Your assignment =
Every record must come back exactly as given.

Saved entries =
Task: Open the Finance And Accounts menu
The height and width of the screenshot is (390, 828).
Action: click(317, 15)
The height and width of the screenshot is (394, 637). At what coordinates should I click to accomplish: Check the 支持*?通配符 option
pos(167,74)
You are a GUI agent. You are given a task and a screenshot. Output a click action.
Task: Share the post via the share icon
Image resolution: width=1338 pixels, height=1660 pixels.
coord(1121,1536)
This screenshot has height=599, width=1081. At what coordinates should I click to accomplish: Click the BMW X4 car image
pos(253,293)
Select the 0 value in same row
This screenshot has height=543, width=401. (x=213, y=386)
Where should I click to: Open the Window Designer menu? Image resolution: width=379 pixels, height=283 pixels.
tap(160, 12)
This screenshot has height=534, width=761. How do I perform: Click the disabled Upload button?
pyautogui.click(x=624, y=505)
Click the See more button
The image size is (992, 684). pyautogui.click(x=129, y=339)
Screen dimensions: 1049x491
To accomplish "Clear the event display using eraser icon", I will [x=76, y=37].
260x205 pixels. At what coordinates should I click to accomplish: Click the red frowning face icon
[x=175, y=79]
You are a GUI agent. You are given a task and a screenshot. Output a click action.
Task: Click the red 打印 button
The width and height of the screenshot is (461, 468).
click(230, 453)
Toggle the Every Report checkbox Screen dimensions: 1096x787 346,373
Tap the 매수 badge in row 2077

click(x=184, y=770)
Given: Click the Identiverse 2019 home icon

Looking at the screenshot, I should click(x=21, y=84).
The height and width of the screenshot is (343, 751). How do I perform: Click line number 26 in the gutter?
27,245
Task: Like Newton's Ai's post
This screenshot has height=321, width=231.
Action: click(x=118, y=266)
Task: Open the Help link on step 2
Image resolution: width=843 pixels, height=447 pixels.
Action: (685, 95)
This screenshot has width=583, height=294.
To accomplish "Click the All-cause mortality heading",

Response to the exercise =
Task: Open the Finance And Accounts menu
The height and width of the screenshot is (390, 828).
Action: click(317, 15)
The height and width of the screenshot is (394, 637). At what coordinates should I click to accomplish: Check the 支持*?通配符 option
pos(167,74)
You are a GUI agent. You are given a task and a screenshot. Output a click action.
Task: Share the post via the share icon
Image resolution: width=1338 pixels, height=1660 pixels.
coord(1121,1536)
This screenshot has height=599, width=1081. At what coordinates should I click to accomplish: Click the BMW X4 car image
pos(253,293)
Select the 0 value in same row
This screenshot has height=543, width=401. (x=213, y=386)
Where should I click to: Open the Window Designer menu? Image resolution: width=379 pixels, height=283 pixels.
tap(160, 12)
This screenshot has height=534, width=761. How do I perform: Click the disabled Upload button?
pyautogui.click(x=624, y=505)
Click the See more button
The image size is (992, 684). pyautogui.click(x=129, y=339)
Screen dimensions: 1049x491
To accomplish "Clear the event display using eraser icon", I will [x=76, y=37].
260x205 pixels. At what coordinates should I click to accomplish: Click the red frowning face icon
[x=175, y=79]
You are a GUI agent. You are given a task and a screenshot. Output a click action.
Task: Click the red 打印 button
The width and height of the screenshot is (461, 468).
click(230, 453)
Toggle the Every Report checkbox Screen dimensions: 1096x787 346,373
Tap the 매수 badge in row 2077

click(x=184, y=770)
Given: Click the Identiverse 2019 home icon

Looking at the screenshot, I should click(x=21, y=84).
The height and width of the screenshot is (343, 751). How do I perform: Click line number 26 in the gutter?
27,245
Task: Like Newton's Ai's post
This screenshot has height=321, width=231.
Action: click(x=118, y=266)
Task: Open the Help link on step 2
Image resolution: width=843 pixels, height=447 pixels.
Action: (685, 95)
This screenshot has width=583, height=294.
To accomplish "Click the All-cause mortality heading",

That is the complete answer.